Estos días de fiestas patrias, al igual que durante octubre de 2019, la apertura del individuo chileno -parapetado el resto del año- se traduce en una complicada mezcla de alegría compartida y violencia destructiva. Hay algo en común que nos falta, que fue arruinado. Lo que queda nos corta las alas y nos hace desconfiar hasta en nosotros mismos, pero no vemos escapatoria ni esperanza.
El último libro del sociólogo alemán Hartmut Rosa, heredero de la escuela de Frankfurt, es un pequeño ensayo titulado “La democracia necesita a la religión”. Su punto de fondo es que la existencia de un orden democrático depende de que los seres humanos que lo compongan estén y se mantengan abiertos a la posibilidad de ser transformados por la experiencia del contacto con otros. A esto, Rosa lo llama “resonar”. El autor destaca que no sirve sólo tener una voz, sino que es necesario cultivar el oído y el corazón. Sin un corazón dispuesto a escuchar, es imposible relacionarnos de manera no agresiva con el mundo y las personas que nos rodean.
Sin embargo, continúa el profesor Rosa, el mundo moderno basado en la aceleración, el rendimiento, el crecimiento, la manipulación y la competencia total hacen prácticamente imposible esa apertura atenta al otro. Necesitamos ser cada vez más duros, más rápidos y más fuertes sólo para mantenernos a flote. Consumir o ser consumidos. En particular, Rosa destaca que el “burnout”, esa sensación de agotamiento físico y existencial propia de nuestra era, implica el aislamiento existencial de individuos carentes de cualquier excedente de energía para algo distinto que sobrevivir. Verdaderos imbunches, cuya única apertura restante es la boca, por la que pueden gritar y comer, pero nada más.
El sociólogo alemán, finalmente, destaca que la religión y sus instituciones son de los pocos espacios en el mundo moderno no regidos por la lógica de la aceleración y el rendimiento. Y que esa reserva de paz y de la posibilidad de resonar con otros es valiosa y fundamental en la lucha por mantener viva la democracia. Rosa no identifica este potencial sólo en las iglesias, sino que también en la naturaleza, los conciertos de música y otros eventos de ese tipo.

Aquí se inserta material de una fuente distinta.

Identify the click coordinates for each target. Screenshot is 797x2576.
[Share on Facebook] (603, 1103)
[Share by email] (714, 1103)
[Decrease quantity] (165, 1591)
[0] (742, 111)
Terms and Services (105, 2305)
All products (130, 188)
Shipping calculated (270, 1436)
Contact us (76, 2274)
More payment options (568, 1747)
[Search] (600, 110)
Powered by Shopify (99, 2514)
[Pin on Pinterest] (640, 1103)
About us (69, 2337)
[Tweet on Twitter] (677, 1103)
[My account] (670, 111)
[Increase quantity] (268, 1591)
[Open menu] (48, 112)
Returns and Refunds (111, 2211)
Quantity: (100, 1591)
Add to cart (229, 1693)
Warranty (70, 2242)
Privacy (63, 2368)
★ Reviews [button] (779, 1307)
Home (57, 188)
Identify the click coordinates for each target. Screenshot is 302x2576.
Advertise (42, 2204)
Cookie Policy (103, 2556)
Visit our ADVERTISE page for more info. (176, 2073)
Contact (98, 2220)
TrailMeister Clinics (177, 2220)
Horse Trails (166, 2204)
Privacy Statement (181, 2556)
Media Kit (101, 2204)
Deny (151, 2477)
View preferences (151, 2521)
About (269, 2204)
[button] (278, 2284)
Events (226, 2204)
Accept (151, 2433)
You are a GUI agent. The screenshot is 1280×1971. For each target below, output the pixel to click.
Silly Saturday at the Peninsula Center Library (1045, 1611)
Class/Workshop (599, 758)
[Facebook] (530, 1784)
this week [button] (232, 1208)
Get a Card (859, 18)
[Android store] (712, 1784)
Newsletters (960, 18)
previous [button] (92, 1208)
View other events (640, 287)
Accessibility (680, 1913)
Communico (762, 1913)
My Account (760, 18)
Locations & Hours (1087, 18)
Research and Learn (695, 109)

Leyendo el librito, era difícil no recordar el lado amable del estallido social: millones de chilenos que salían a las calles justamente a resonar con otros, a abrir el propio dolor y fragilidad al resto, y abrirse al dolor y fragilidad de los demás también. Este lado terapéutico de la catarsis colectiva fue muy potente, y no debe ser olvidado, pues es reflejo justamente de los males de la modernidad identificados por Rosa. Millones de esos individuos que encuesta tras encuesta declaran no confiar en nadie, y que viven angustiados por una panoplia de miedos y problemas, salieron a las calles a abrazarse y cantar con desconocidos.
Sin embargo, el propio estallido, en su lado oscuro, devuelve a la teoría de Rosa un problema ya identificado por el antropólogo francés René Girard: la mímesis colectiva tiende a la violencia sacrificial. Ese “resonar juntos” se puede volver asesino y altamente destructivo. El salir de uno mismo, como dice Octavio Paz en “El laberinto de la soledad”, puede ser un “rajarse” tan doloroso como estéril. El deseo de ir más allá del propio yo siempre coquetea con la muerte. Y, en el estallido, fue esa potencia oscura la que terminó llevando la batuta.
Si esto es así, la teoría de Rosa se quedaría corta: la religión sería exclusivamente necesaria no sólo para la democracia, sino para la civilización humana, al ser capaz de dar cauce a la resonancia y alejarla de la violencia mimética. Desde un punto de vista cristiano, sería la eucaristía, el encuentro común con Cristo en su sacrificio, el único camino para salir de uno mismo derrotando a las fuerzas de la muerte en vez de entregándose a ellas. Lo cual, por cierto, no significa que el camino eucarístico sea el preponderante en los países cristianos.
De este modo, la pregunta por la situación y lugar de la religión en nuestro país adquiere mayor relevancia. Estos días de fiestas patrias, al igual que durante octubre de 2019, la apertura del individuo chileno -parapetado el resto del año- se traduce en una complicada mezcla de alegría compartida y violencia destructiva. Hay algo en común que nos falta, que fue arruinado. Lo que queda nos corta las alas y nos hace desconfiar hasta en nosotros mismos, pero no vemos escapatoria ni esperanza. Regenerar nuestra democracia exige buscarla en tratar de escuchar y compartir una mesa con quienes hoy tememos y odiamos. ¿Es posible algo así?